**Exercise**. Pull out each line of the data below that contains the string "highlighted". Only matches with the same letter case count.

- - - -

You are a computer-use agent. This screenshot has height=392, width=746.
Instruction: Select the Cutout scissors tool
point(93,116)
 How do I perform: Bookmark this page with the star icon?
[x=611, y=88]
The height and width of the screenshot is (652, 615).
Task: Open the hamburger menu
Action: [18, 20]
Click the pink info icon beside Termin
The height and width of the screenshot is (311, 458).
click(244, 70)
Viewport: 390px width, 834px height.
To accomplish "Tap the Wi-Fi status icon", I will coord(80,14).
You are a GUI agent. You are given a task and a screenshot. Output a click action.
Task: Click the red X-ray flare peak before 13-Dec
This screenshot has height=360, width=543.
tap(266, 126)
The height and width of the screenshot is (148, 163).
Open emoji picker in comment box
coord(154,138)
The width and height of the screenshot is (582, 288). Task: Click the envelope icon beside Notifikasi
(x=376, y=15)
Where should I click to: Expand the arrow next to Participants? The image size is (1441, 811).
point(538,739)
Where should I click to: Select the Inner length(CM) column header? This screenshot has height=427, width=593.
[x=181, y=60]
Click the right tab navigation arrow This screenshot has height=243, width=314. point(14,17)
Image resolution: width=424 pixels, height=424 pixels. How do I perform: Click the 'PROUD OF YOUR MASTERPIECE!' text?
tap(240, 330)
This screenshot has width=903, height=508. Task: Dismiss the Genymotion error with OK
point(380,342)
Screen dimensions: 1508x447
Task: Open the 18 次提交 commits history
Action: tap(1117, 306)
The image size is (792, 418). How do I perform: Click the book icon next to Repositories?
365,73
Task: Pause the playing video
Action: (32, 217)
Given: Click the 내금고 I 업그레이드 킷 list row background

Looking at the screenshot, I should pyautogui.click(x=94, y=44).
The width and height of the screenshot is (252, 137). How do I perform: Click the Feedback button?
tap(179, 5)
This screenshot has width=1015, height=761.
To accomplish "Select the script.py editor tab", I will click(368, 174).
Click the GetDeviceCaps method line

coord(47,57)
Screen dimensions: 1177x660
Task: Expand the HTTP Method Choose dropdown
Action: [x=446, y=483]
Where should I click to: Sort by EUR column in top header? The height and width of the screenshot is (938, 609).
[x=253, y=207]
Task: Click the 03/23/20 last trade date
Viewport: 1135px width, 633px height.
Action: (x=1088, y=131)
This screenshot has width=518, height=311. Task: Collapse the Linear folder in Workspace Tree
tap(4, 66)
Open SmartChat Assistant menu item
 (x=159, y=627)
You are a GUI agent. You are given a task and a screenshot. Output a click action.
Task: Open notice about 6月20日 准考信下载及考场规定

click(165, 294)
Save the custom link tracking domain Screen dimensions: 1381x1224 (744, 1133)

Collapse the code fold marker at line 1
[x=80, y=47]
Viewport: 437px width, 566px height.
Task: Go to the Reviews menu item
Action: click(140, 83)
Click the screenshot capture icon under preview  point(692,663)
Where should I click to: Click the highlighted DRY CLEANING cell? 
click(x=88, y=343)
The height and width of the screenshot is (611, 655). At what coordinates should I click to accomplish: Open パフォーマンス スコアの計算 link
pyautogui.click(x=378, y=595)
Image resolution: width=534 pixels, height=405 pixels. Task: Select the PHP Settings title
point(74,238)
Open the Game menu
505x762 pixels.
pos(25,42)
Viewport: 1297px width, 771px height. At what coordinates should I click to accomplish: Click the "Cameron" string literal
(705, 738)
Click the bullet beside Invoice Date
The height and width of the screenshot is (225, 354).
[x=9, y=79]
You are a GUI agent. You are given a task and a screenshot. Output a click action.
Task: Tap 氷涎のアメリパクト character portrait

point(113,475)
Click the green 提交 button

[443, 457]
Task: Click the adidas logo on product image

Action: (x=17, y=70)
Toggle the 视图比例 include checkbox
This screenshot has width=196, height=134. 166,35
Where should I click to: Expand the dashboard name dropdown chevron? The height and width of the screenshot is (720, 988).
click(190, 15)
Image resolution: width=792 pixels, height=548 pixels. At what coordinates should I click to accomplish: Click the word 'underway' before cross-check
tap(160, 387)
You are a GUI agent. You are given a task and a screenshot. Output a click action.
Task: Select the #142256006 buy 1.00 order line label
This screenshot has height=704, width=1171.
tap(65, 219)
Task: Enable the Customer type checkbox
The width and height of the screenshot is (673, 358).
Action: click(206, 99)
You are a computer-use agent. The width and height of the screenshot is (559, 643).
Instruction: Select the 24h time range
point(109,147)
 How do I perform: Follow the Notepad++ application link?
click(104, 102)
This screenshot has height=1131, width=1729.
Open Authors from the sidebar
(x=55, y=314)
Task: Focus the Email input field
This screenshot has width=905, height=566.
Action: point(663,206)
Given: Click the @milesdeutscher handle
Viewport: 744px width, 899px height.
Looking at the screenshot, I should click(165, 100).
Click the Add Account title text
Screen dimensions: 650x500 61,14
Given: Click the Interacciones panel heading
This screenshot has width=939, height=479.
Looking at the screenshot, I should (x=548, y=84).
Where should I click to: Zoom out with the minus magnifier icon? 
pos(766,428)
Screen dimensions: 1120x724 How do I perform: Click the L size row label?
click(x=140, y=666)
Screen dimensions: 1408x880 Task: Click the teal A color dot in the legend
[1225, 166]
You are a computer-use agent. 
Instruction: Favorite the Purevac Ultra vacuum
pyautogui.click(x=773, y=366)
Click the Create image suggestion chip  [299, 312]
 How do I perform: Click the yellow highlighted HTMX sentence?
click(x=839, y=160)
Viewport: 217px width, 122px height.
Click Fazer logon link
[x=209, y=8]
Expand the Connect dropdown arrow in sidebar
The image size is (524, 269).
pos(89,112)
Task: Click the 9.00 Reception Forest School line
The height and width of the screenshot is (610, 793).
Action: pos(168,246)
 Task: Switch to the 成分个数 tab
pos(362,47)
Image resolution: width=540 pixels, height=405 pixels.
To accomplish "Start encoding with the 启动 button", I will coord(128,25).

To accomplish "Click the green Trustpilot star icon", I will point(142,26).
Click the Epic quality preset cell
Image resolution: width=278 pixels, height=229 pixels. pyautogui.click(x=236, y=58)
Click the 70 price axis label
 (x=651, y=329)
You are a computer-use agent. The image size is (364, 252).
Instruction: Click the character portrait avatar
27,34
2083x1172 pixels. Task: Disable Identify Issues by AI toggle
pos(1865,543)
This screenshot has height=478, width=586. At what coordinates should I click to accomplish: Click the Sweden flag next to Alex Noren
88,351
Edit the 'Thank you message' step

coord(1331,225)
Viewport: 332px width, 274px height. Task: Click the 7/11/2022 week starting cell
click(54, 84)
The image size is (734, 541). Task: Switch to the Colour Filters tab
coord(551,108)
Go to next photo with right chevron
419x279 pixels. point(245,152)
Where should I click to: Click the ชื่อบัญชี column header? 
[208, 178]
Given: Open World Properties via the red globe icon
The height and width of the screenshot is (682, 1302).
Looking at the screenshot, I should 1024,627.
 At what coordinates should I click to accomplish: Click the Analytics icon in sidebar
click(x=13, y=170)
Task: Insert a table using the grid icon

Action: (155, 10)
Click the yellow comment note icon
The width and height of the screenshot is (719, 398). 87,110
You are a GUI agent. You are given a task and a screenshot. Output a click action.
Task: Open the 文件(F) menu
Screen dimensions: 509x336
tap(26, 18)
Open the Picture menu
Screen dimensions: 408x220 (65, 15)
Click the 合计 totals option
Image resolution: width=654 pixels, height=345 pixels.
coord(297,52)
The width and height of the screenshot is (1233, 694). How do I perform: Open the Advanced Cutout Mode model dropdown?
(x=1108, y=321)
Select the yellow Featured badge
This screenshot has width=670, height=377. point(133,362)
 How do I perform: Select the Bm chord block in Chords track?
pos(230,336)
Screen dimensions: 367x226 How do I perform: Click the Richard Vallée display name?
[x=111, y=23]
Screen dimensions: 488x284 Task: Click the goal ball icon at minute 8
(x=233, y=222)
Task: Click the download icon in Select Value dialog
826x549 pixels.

- - - -

**Result for this task**.
Where should I click to: Click the highlighted DRY CLEANING cell? 
 How do I perform: Click the yellow highlighted HTMX sentence?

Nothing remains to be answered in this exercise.